Après les paroles de la Médecine-Sorcière, un vent glacé balaya soudain le Temple, charriant une fraîcheur humide, fétide et poissonneuse. Les flammes des bougies qui vacillaient à l'intérieur s'éteignirent les unes après les autres par de légers *pouf*, et même l'encens ardent dans sa main devint humide et perdit sa lueur.
D'étranges bruits de remuement s'élevèrent par saccades. Des touffes de cheveux noirs et mouillés s'enroulèrent en spirale depuis le dessous de la Statue Divine du Dieu de la Rivière, offrant un spectacle sinistre.
Peu de temps après, la Statue Divine du Dieu de la Rivière, à l'origine solennelle et majestueuse, fut entièrement recouverte de denses cheveux noirs. Des gouttes d'eau tombaient continuellement des mèches, dégageant une odeur fétide et poissonneuse.
À travers les cheveux noirs, les yeux de la Statue Divine du Dieu de la Rivière se mirent à luire d'une faible lumière verte, la rendant particulièrement sinistre dans l'obscurité !
Les yeux verts balayèrent la zone en contrebas et aperçurent Cao Dinghong, la cage thoracique enfoncée et inconscient, tandis que l'Outil Magique de la Médecine-Sorcière était introuvable. Un rugissement jaillit soudain de l'intérieur de la Statue Divine :
« Vous, rebuts inutiles ! Vous portiez l'Outil Magique octroyé par ce dieu, comment avez-vous pu échouer à vaincre un groupe de mortels ? »
La vieille femme s'aplatit de terreur et se hâta d'expliquer : « Un personnage puissant est apparu au village de Yuexi. Ils sont trop redoutables ; nous n'étions pas de taille. Ils ont aussi saisi votre Outil Magique. Pardonnez l'incompétence de votre subordonnée ! »
Une touffe de cheveux noirs mouillés jaillit de la fumée comme un serpent venimeux et s'enroula autour du cou de la vieille femme.
Son explication n'obtint pas la moindre once de pitié. Au contraire, elle attisa la colère du Dieu de la Rivière.
Les cheveux noirs tirèrent violemment, et les pieds de la vieille femme quittèrent instantanément le sol. Elle pendait dans les airs, se débattant et déchirant frénétiquement les mèches autour de son cou, mais elles se resserrèrent davantage.
Son teint vira au cramoisi et ses yeux exorbitées. Au bord de l'asphyxie, elle implora la grâce dans une terreur extrême : « Seigneur Dieu de la Rivière... Épargnez ma vie ! »
Juste au moment où la vieille femme crut sa dernière heure venue, les cheveux noirs se relâchèrent. Elle s'effondra au sol et haleta.
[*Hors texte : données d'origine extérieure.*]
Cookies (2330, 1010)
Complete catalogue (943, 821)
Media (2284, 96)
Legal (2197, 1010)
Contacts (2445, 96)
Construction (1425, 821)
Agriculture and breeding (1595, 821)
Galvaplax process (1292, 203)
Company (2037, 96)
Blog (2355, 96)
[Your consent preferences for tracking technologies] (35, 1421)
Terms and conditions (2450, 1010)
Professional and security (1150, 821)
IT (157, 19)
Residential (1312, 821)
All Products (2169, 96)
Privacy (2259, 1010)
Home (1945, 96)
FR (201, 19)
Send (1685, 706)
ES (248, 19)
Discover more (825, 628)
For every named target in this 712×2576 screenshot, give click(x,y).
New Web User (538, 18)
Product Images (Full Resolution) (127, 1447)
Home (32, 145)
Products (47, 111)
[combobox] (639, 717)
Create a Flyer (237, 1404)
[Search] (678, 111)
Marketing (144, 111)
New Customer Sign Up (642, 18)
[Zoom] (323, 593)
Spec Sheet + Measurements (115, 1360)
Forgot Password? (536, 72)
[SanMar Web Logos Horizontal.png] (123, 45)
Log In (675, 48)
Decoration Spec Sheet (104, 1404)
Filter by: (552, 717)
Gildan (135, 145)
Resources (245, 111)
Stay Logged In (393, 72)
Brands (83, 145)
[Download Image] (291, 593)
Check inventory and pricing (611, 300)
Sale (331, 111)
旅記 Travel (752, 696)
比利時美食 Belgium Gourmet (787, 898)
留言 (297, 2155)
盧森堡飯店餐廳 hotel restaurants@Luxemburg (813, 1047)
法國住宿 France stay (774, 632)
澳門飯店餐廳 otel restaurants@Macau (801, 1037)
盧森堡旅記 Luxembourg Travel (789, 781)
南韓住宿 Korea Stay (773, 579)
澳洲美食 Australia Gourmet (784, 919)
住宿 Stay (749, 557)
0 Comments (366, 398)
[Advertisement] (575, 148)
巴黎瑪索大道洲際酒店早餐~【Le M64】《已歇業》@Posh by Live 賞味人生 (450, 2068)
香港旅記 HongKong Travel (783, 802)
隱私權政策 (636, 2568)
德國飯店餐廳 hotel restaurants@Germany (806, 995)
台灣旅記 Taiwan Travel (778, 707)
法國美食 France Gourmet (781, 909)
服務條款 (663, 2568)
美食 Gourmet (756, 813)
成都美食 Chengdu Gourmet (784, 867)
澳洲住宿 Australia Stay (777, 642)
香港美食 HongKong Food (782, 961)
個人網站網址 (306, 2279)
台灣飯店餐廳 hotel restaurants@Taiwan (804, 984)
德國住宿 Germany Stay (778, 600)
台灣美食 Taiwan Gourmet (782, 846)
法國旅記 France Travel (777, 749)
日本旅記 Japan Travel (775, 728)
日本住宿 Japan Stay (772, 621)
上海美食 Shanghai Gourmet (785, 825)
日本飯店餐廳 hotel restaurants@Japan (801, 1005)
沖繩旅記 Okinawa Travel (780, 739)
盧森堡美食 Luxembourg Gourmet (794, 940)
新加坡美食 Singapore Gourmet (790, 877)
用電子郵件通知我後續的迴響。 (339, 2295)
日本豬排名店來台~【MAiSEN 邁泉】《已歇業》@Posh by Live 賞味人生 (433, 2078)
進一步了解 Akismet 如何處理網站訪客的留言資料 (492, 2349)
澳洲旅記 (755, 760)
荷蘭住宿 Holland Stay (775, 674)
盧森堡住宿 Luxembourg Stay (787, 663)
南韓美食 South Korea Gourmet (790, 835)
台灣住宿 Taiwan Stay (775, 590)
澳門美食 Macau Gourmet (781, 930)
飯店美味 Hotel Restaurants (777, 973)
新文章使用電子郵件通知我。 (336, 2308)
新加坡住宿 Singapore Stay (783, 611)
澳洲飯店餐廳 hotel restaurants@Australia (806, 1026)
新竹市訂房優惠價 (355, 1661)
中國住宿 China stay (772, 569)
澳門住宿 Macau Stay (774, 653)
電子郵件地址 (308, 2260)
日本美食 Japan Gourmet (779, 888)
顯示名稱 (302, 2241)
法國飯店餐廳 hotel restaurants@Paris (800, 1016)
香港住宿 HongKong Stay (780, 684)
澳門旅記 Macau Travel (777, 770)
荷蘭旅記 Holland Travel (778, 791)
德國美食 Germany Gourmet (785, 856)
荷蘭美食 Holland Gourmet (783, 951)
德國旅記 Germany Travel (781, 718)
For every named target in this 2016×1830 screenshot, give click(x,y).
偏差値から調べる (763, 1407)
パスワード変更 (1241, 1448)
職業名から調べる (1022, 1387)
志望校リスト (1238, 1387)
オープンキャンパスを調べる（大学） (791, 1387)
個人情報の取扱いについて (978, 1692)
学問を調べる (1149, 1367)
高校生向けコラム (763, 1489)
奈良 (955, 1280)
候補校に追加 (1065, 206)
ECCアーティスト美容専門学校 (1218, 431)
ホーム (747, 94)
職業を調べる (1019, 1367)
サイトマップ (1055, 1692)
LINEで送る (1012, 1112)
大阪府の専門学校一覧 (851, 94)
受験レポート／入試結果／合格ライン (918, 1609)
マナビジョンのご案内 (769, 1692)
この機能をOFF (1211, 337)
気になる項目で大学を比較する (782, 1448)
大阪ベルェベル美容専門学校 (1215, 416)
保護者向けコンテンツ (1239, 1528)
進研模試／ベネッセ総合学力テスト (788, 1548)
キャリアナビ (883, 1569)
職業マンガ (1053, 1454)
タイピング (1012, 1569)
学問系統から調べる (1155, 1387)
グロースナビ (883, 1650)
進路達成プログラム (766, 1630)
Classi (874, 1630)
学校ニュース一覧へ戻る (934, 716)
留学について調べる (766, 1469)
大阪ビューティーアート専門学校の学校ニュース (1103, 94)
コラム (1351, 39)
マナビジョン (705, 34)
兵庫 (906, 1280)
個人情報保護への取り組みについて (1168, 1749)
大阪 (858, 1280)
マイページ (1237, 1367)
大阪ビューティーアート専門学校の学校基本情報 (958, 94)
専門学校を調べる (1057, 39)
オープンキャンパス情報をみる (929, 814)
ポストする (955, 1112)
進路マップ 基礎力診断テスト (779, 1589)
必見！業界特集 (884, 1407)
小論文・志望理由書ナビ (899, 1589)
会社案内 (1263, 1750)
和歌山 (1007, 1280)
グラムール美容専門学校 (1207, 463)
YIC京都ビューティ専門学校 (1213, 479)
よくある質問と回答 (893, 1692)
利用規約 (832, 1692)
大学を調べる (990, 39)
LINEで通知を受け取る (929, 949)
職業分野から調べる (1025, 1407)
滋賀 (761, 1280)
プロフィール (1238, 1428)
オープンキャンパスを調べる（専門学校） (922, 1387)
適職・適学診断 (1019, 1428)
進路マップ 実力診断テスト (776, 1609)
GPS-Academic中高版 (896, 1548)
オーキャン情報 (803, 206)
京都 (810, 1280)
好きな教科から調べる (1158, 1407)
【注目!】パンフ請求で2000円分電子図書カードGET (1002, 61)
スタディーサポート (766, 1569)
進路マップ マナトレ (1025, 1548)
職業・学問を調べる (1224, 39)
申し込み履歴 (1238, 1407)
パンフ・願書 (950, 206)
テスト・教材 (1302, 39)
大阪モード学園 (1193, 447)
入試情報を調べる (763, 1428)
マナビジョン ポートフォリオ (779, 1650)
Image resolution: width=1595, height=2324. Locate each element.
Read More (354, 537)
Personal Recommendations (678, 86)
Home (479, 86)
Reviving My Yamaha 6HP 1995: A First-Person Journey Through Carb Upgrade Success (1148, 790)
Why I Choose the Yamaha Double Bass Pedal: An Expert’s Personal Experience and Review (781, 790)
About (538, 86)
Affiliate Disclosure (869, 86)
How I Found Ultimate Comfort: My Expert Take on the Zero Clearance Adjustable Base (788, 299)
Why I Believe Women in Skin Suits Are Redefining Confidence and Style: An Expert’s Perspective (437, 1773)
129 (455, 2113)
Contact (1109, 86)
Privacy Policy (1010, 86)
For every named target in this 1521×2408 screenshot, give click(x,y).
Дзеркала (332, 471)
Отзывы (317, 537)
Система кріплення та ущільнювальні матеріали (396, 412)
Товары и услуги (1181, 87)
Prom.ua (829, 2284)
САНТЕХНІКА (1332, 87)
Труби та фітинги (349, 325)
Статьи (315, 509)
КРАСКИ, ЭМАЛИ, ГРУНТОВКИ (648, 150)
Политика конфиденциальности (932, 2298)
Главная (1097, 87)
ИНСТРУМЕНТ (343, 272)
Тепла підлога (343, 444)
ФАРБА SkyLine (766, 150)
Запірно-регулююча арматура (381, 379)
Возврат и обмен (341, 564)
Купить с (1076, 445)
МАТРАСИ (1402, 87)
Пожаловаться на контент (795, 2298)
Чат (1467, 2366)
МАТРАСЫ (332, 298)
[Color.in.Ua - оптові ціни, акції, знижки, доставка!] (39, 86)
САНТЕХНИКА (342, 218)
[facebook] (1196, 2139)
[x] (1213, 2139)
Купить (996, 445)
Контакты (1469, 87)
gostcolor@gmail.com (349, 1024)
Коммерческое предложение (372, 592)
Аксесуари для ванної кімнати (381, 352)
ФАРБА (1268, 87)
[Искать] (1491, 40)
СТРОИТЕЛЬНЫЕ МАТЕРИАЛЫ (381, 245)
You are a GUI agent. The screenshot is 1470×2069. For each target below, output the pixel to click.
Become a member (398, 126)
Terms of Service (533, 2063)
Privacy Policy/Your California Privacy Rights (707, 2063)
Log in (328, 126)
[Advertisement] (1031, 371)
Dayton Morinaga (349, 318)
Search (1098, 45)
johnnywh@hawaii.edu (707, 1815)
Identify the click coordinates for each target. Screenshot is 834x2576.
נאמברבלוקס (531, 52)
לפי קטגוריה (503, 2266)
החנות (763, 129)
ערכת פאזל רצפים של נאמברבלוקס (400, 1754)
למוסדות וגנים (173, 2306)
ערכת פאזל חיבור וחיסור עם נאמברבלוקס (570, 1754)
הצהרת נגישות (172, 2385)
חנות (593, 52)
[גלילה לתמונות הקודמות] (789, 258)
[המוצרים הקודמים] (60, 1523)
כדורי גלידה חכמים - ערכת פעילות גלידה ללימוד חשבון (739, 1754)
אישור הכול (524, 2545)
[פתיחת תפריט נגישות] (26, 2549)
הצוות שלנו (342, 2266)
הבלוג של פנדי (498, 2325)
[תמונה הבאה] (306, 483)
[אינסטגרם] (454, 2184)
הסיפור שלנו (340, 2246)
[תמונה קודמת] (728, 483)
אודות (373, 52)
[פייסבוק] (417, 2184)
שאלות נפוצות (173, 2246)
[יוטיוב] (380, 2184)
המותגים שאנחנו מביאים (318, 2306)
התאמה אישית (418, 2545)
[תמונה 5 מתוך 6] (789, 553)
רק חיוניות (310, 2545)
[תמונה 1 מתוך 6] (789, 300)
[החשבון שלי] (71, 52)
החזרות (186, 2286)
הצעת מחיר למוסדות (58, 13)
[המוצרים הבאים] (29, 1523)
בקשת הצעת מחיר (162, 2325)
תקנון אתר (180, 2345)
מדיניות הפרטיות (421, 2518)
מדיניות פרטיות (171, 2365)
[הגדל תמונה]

La voix émanant de la Statue Divine devint plus glaciale : « Ne cherche pas d'excuses auprès de ce dieu ! Que t'importe tes efforts ? Ce dieu ne se soucie pas du processus, seulement du résultat ! »
« Si vous n'avez pas livré les offrandes d'ici la fin du mois, ne reprochez pas à ce dieu de manifester sa puissance divine et de soulever d'énormes vagues pour vous châtier ! »
La menace était sans équivoque.
La vieille Prêtresse-Sorcière serra son cou et calcula dans son esprit.
Les exigences du Dieu de la Rivière pour les sacrifices humains vivants étaient strictes : l'offrande devait être une jeune vierge parvenue à l'âge adulte.
Le village de Weihe Shang ne comptait aucun vivant répondant aux critères, aussi elle et le chef de village Cao Dinghong n'eurent d'autre choix que de risquer d'enlever des gens au village de Yuexi.
Bien que l'enlèvement se soit soldé par un échec, elle refusait toujours d'abandonner.
Les pensées de la vieille femme tournèrent, et elle força un sourire obséquieux :
« Seigneur Dieu de la Rivière, le village de Yuexi a aussi subi de lourdes pertes. Nous avons à moitié réussi à conquérir le village de Yuexi. Je supplie instamment que vous déchaîniez le châtiment divin et donniez une leçon à ces mortels ignorants ! »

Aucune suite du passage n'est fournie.